As an employer, I worry that the online schooling option (full or part time) will make it difficult for my team to find daycare. With many daycare providers having their own children, they have to balance their own children’s schooling with their needs of their additional charges. In addition, with COVID-19 making so many people anxious about being around others in any type of social setting, there are already a reduced number of independent daycare providers, simply due to health concerns. Bringing other peoples’ children into their own homes, can be downright dangerous to those with pre-existing health conditions.
So what to do?
1. Follow your gut.
2. Read and look at credible sources for up-to-the-moment stats and information on COVID-19, such as the Center of Disease Control and Prevention (cdc.gov) website.
3. Poll your trusted friends when making decisions to see what they will do.
4. Think outside the box on daycare arrangements. One creative solution I heard was from a working mom who had decided to have a stay-at-home mom friend of hers watch her young ones on the days that they will be out of school, yet doing online schooling. Another solution is teaming up with 2-3 trusted friends with kids of about the same age, to “swap” days where the kids will be together, but doing online school. If each person/parent in the group offered to host one day, the days at home would be split equally amongst the group making your duty only 1 day.
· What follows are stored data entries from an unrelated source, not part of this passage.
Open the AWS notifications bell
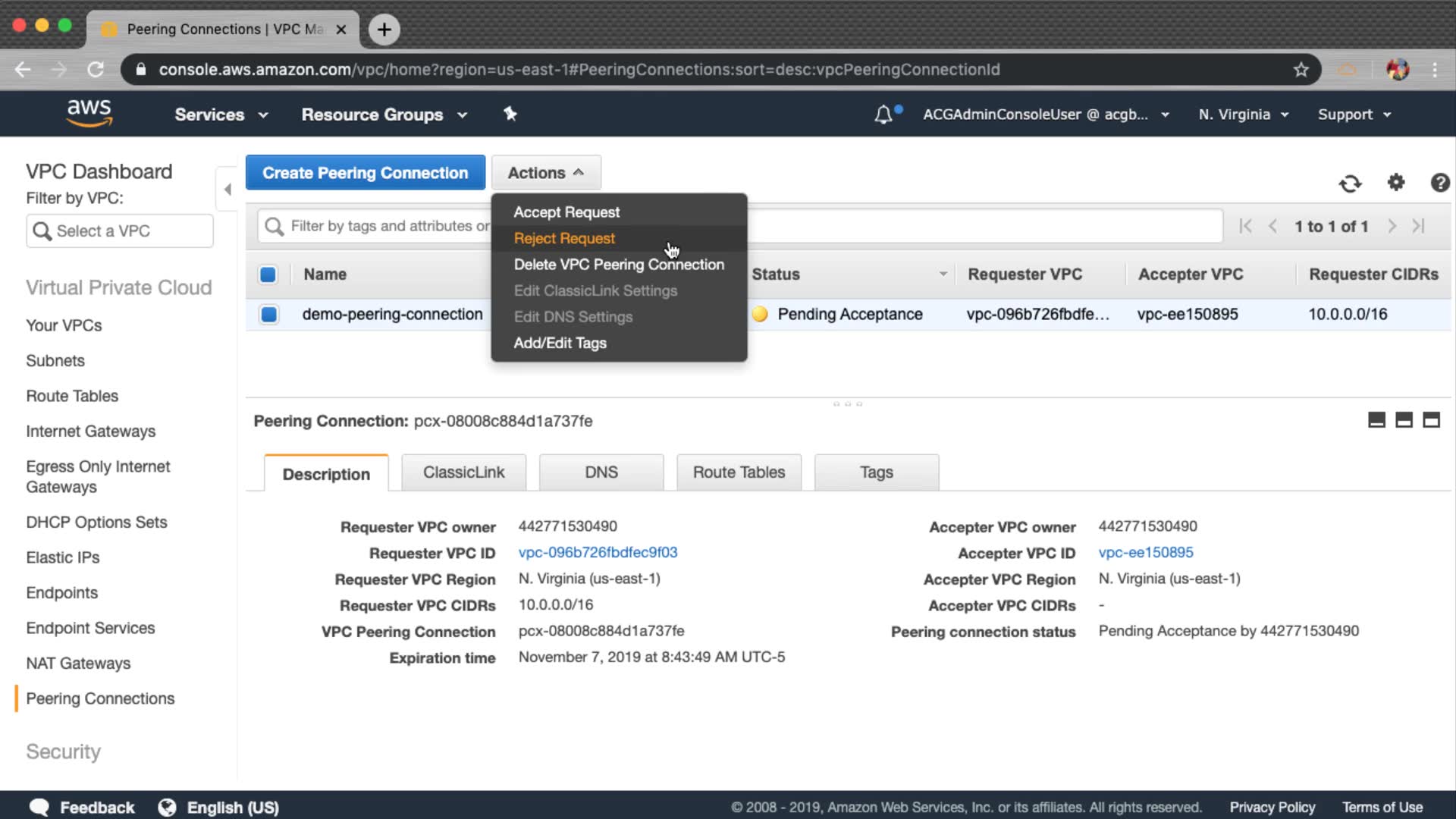 tap(883, 115)
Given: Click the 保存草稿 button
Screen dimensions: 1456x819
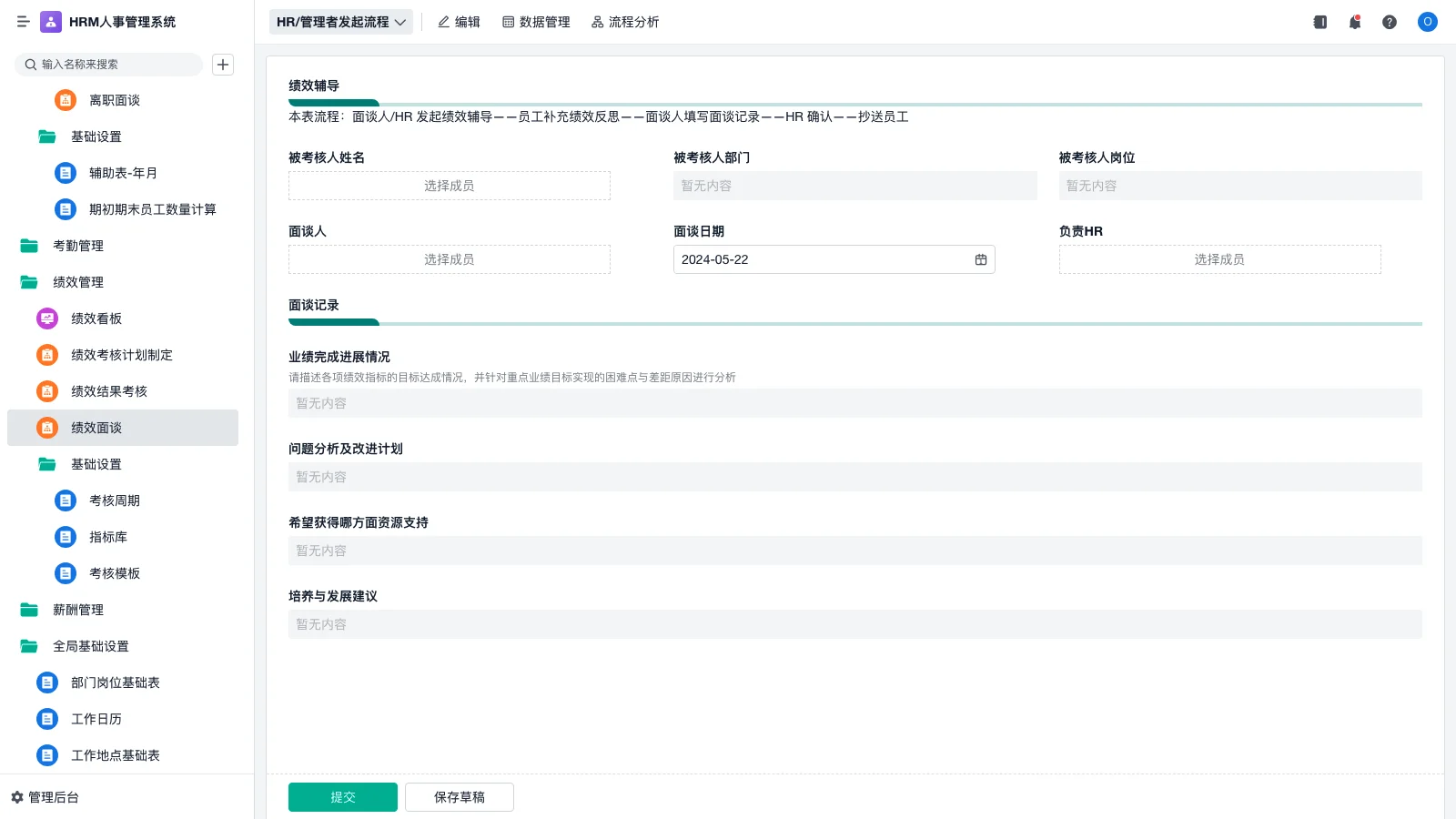Looking at the screenshot, I should pos(459,796).

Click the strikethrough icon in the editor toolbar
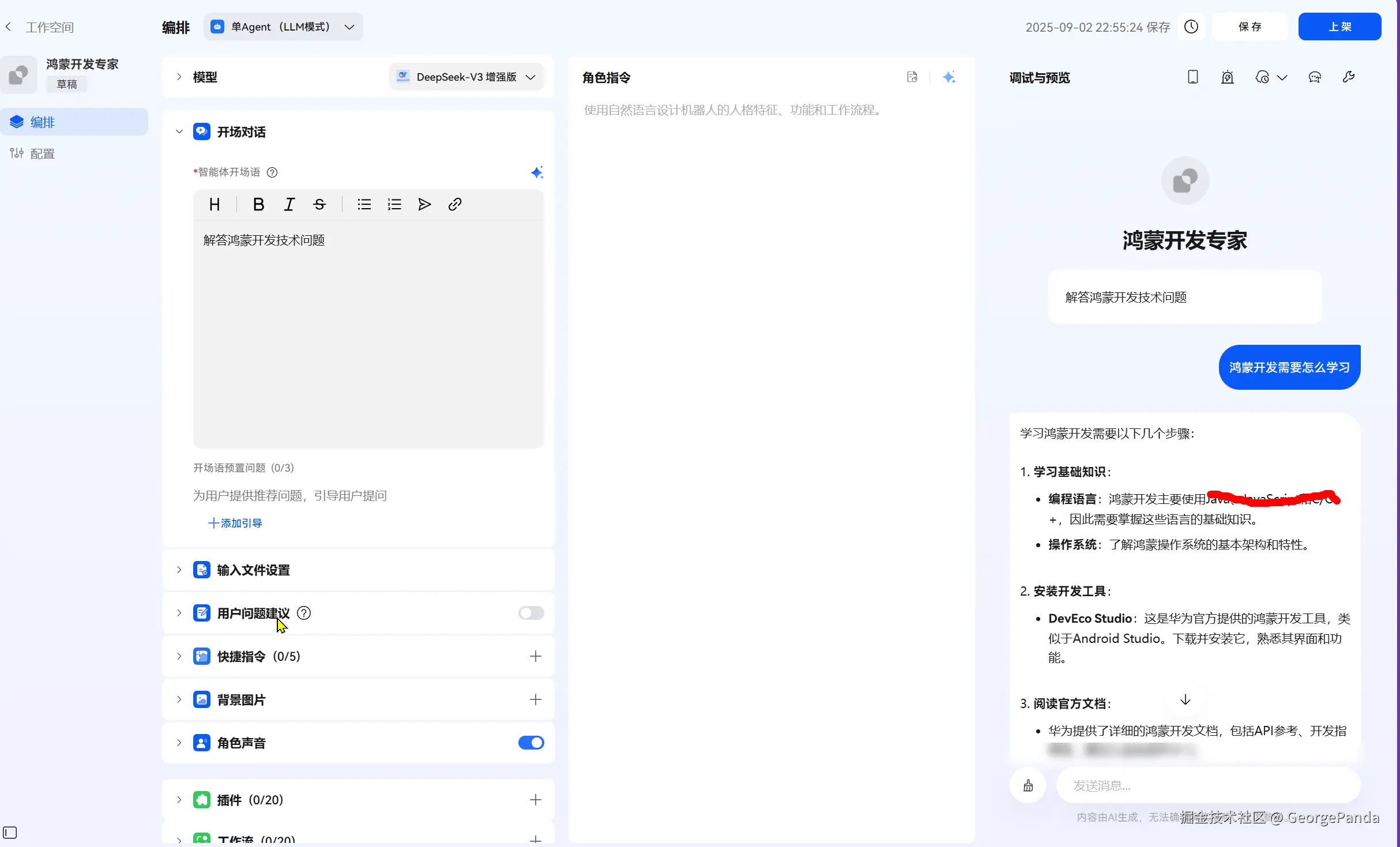tap(319, 204)
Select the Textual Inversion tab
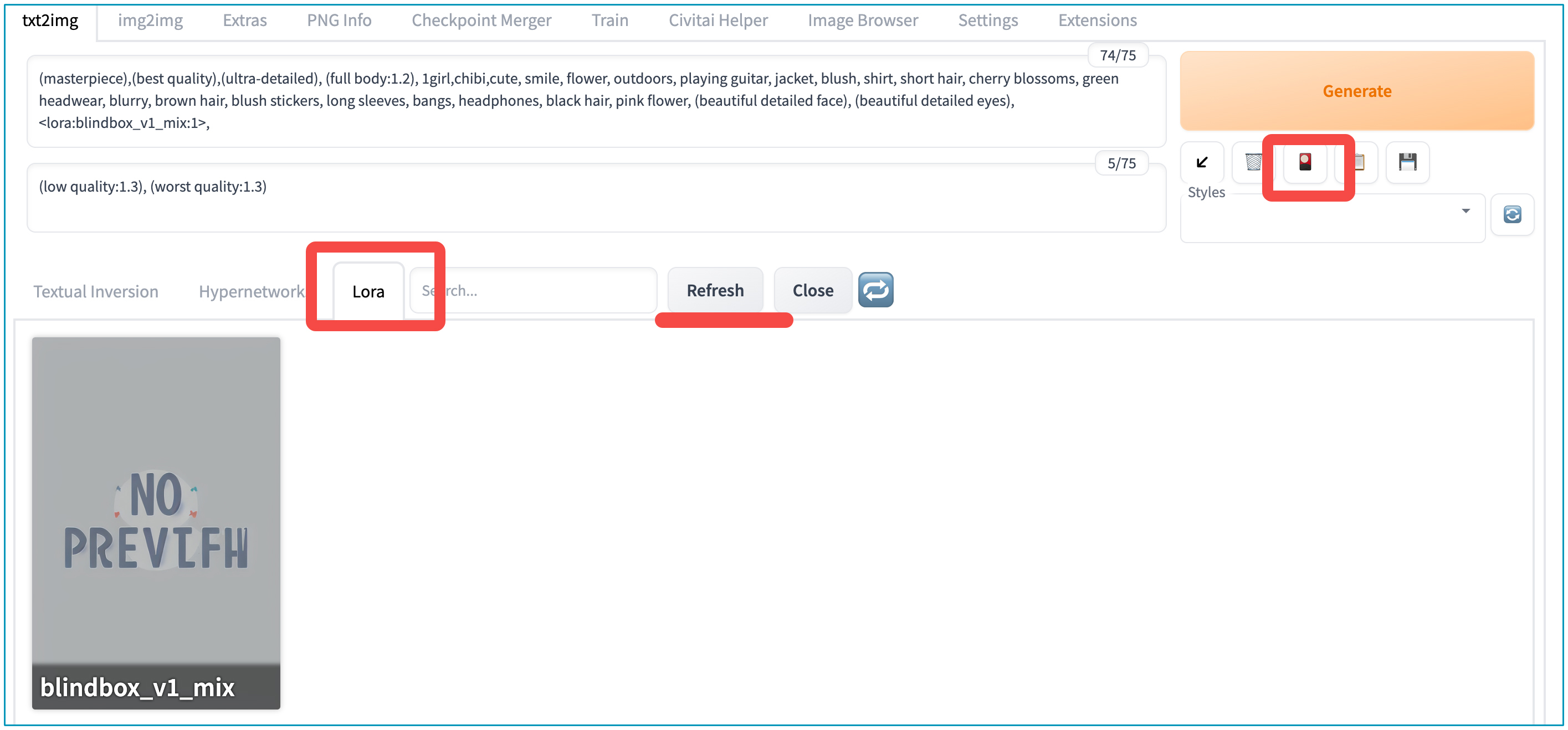Image resolution: width=1568 pixels, height=730 pixels. point(95,291)
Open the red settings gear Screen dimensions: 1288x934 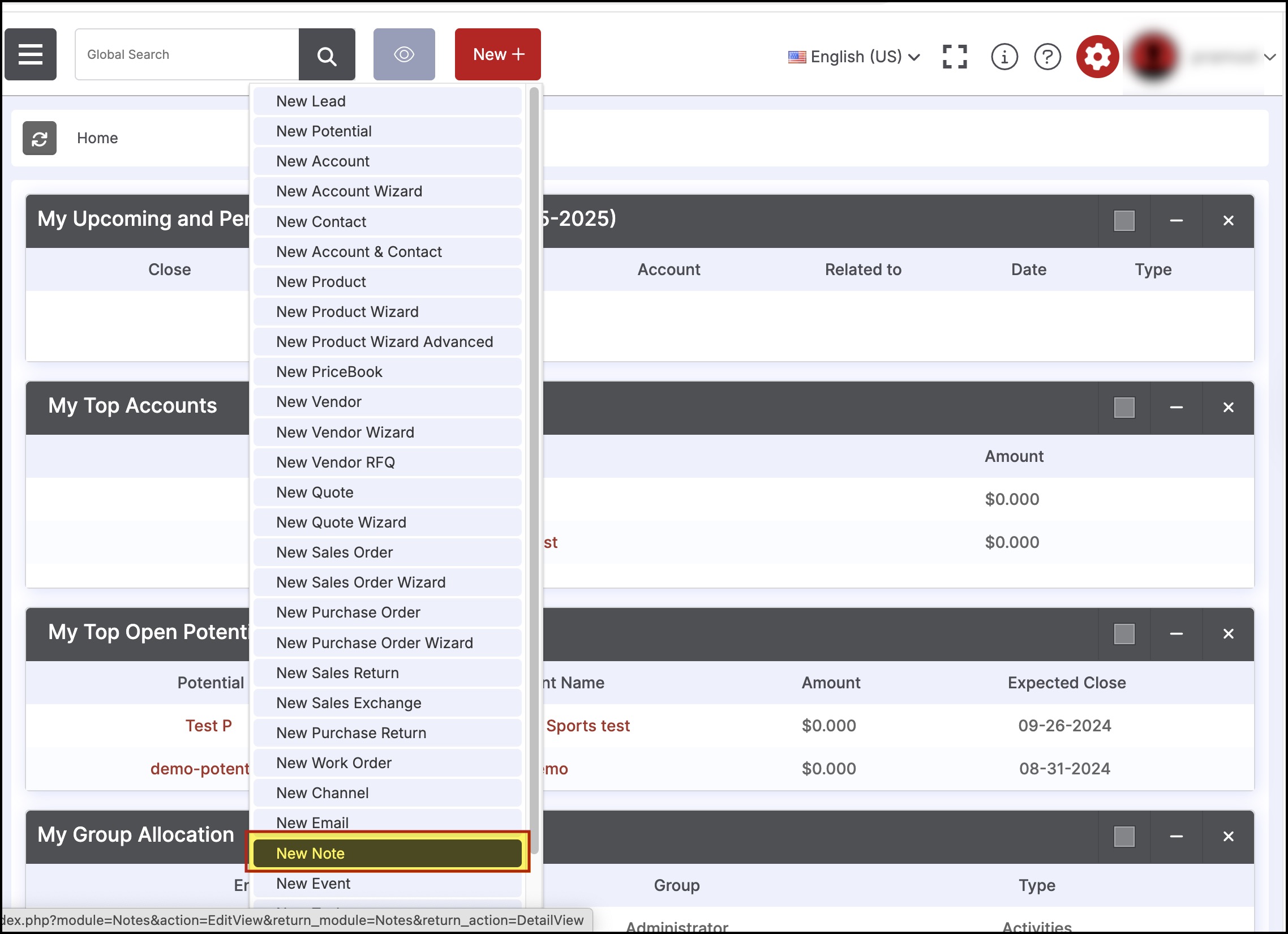click(1097, 56)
The kids would all be together with peers and could ask each other for help...These are simply a few of the creative solutions that I’ve heard about as I’ve been pondering the helplessness of the situation from both the mom and employer sides of the issue.
5. Talk openly and brainstorm with your team members at work to come up with strategic ways to help one another.
6. Last but certainly not least, remember that EVERY person on this planet is encountering obstacles from the COVID-19 challenge. None of us are alone in this.
I wish you all the very best as this school year begins. Remember “And this too shall pass.” That has gotten me through a lot of 2020!